Robert Deschamps est le premier visé par cette charge en règle. «S'il avait dépensé autant d'énergie à trouver des solutions aux problèmes de son comté qu'il en a dépensée à pourfendre le dossier de l'amphithéâtre de Shawinigan, le taux de chômage du comté serait sûrement sous zéro», a lancé hier le nouveau candidat, qui accuse le candidat adéquiste de régler de vieux comptes.
Le budget alloué aux organismes à but non lucratif n'a pas été distribué de façon équitable, «tout cela parce que les messagers étaient encore des personnes qui ne plaisaient tout simplement pas au député sortant», croit-il, reconnaissant après coup qu'il n'est pas au fait de ce qui s'est passé à ce sujet après son départ du bureau de circonscription en novembre 2007.
Le Parti libéral et le Parti québécois n'obtiennent pas davantage grâce à ses yeux.
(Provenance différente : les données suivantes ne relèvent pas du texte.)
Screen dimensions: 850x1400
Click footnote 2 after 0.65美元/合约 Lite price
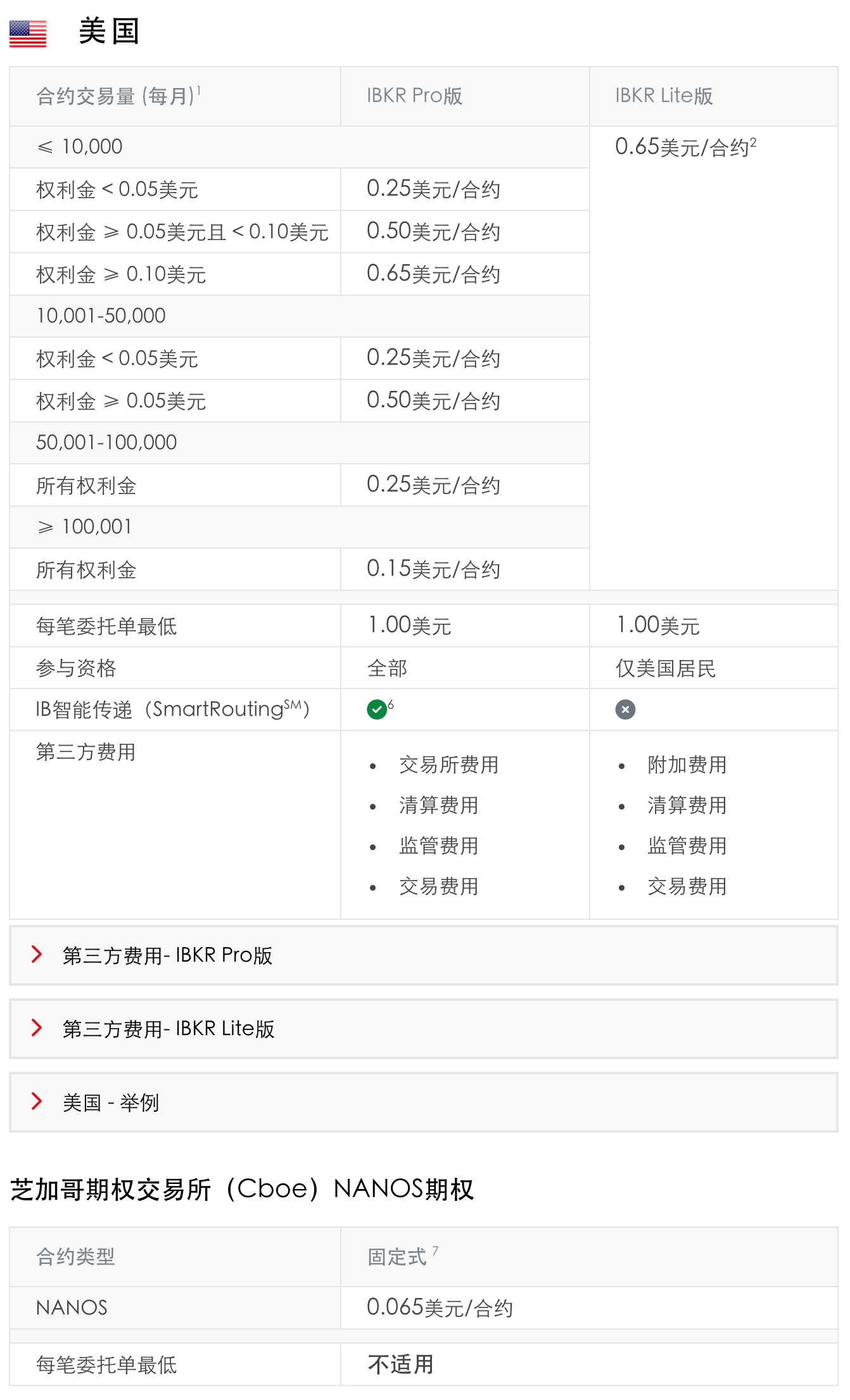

Alors que l'ADQ «n'a vraiment pas livré la marchandise», le PQ «n'a pas su empêcher l'exode de nos jeunes ni trouvé des solutions pour remplacer la prospérité industrielle des années 60» et le PLQ n'a pas su «donner un nouveau souffle qui aurait donné un répit aux gens du comté de Saint-Maurice durement éprouvés suite au déclin industriel» dans les années 80.
Avec les électeurs qui sont de plus en plus «blasés», Yves Demers estime qu'il est en bonne posture, comme indépendant, pour récupérer une certaine clientèle adéquiste, de même que les électeurs déçus du Parti québécois, des libéraux «qui n'ont jamais été très forts dans Saint-Maurice» et même des partisans verts ou solidaires.
S'il a été difficile de lui faire préciser les dossiers concrets sur lesquels il souhaite travailler, Yves Demers a tout de même abordé le sujet des redevances énergétiques. «Ce n'est pas le dossier qui n'est pas bon, c'est le porteur qui n'est pas bon», a-t-il laissé entendre, rappelant qu'il a lui-même avancé l'idée lorsqu'il a fait campagne pour le Parti québécois en 2001 et qu'il est prêt à reprendre le flambeau.
Concernant son bref passage comme attaché politique au bureau de Robert Deschamps, M. Demers réitère qu'on lui a demandé d'effectuer des tâches partisanes, à savoir trouver du financement et de nouveaux membres pour l'ADQ, ce qu'il a refusé de faire.
Rappelons que M. Demers avait tenté sa chance avec le Parti québécois dans Laviolette lors de l'élection complémentaire de 2001 et qu'il s'y est présenté en 2003 sous la bannière de l'Union des forces progressistes. La libérale Julie Boulet a été élue les deux fois.